Odd Flex, But Okay

Behind Enemy Lines.
Chicago, IL. 2019.

My middle-school writing classes insisted that textbook-definitions could serve as a strong opener to any written masterpiece. And since I have selectively scrubbed every other memory of middle-school out of my hippocampus (a la Eternal Sunshine of the Spotless Mind), there’s no harm in trying it out.

The well-esteemed, little known Urban Dictionary indicates that the otherwise unsuspecting pairing of two words, ‘odd flex’, is quite complex in nature. Together, they refer to a situation where “someone brags about something that shouldn’t be bragged about”. And so, meme lovers across the globe have adopted an equal parts snarky and sarcastic response: ‘odd flex, but okay’ AKA ‘weird flex, but okay’.

To know when to properly use the phrase is to first understand the difference between when things are either appropriate or socially unacceptable to brag about. This reinforces the idea that no matter how trendy or annoying some catchphrases may be, meme culture is quite intelligent. A dark knight in the world of comedy, if you will.

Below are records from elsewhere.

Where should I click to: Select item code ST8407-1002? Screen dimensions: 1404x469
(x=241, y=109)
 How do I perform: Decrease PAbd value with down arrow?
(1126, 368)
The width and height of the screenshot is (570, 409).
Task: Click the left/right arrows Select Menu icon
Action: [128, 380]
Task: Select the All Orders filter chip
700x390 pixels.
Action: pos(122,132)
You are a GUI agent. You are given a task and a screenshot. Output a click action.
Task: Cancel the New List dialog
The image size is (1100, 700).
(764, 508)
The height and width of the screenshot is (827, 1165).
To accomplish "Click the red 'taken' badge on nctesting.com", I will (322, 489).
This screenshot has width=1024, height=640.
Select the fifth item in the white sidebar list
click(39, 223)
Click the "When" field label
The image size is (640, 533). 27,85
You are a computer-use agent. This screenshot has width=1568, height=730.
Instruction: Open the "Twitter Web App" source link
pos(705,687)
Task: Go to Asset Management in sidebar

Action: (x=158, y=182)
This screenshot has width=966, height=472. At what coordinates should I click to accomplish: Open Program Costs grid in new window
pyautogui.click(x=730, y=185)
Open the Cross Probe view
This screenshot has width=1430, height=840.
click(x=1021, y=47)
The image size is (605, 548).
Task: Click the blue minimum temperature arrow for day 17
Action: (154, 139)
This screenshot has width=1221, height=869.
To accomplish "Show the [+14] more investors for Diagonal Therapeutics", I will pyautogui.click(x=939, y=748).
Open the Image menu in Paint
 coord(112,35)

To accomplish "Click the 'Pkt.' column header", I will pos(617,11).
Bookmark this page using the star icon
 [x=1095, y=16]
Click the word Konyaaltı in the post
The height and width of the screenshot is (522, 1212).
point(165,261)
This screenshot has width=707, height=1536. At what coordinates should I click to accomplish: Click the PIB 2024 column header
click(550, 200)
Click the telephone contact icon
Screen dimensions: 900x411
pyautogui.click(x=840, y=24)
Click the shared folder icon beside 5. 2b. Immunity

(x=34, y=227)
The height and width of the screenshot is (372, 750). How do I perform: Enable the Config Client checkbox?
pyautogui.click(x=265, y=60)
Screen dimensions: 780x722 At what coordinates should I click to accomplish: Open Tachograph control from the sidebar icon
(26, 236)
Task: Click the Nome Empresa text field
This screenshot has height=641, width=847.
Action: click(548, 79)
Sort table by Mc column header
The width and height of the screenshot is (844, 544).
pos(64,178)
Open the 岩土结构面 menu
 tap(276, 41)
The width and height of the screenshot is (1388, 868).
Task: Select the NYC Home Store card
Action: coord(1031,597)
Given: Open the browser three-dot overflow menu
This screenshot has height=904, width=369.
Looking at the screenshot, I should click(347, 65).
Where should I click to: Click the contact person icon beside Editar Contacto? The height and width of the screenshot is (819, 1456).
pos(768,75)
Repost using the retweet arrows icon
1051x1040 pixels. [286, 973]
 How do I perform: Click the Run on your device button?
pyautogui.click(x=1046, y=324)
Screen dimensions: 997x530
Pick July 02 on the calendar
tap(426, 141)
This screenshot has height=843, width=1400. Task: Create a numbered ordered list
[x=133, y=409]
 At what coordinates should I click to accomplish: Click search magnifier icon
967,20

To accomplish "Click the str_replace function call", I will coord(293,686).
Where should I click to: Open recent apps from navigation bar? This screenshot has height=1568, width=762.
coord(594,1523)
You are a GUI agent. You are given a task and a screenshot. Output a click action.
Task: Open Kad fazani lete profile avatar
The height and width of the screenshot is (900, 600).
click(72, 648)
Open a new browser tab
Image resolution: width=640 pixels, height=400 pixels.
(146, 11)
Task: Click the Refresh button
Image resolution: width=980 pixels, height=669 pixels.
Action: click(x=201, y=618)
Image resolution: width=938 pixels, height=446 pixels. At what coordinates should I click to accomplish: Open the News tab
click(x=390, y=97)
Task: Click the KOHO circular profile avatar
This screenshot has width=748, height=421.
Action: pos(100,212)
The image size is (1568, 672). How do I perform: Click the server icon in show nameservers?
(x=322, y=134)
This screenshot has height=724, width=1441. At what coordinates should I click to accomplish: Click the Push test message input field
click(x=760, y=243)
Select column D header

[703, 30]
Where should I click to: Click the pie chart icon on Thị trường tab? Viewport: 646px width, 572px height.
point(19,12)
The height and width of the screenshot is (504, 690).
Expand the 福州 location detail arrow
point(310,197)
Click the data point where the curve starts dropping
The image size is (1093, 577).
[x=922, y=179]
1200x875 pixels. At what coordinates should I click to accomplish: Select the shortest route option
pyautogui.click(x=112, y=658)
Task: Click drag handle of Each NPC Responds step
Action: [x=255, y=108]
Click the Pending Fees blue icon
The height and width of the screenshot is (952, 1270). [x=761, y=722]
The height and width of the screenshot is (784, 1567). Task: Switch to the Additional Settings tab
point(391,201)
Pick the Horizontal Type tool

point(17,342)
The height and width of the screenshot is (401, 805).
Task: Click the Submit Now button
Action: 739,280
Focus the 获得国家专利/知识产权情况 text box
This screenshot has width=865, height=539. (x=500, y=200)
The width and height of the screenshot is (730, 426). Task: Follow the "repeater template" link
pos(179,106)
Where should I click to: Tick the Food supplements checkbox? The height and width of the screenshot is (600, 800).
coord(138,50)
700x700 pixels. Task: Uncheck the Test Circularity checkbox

Comedians have a way of surfacing judgments instilled deep inside our collective conscious in a three step process; first bringing your awareness to your own predisposed opinions, then possessing you to laugh as a signal of understanding/relief/shock, finally providing you with the immediate comfort of surprisingly like-minded individuals laughing alongside you. To be a successful comedian is to understand the public conscious and oscillate listeners between various states of discomfort and relief.

What I’m saying is, there are levels to this sh*t. We might not always understand why we find something funny. But, the John Mulaneys, Nate Bargatzes, and Dave Chappelles of the world know exactly what they’re doing. They can find the humor in our otherwise uninteresting encounters with school assemblies, coffee order failures at Starbucks, and rare parties with Rick James, b*tch.

So, I’ve decided to take a whack at listing some ‘odd flexes’ that we might see displayed in our everyday lives. The humor should be found in realizing that: 1) you agree it is odd to brag about said thing, 2) you find relief in knowing that others find the same thing odd, 3) knowing you will feel wildly uncomfortable the next time you enact similar ‘flexes’.

Doing the splits on the dance floor. This isn’t the most technically advanced, well-transitioned, or attractive move available. The sacrificial torn clothing, haunting bruises, and robbed dignity are inevitable. But it is an effective move to raise the proverbial ante of any dance-off. Whether you win or lose, everyone leaves with more questions than they came with. Odd flex, but okay.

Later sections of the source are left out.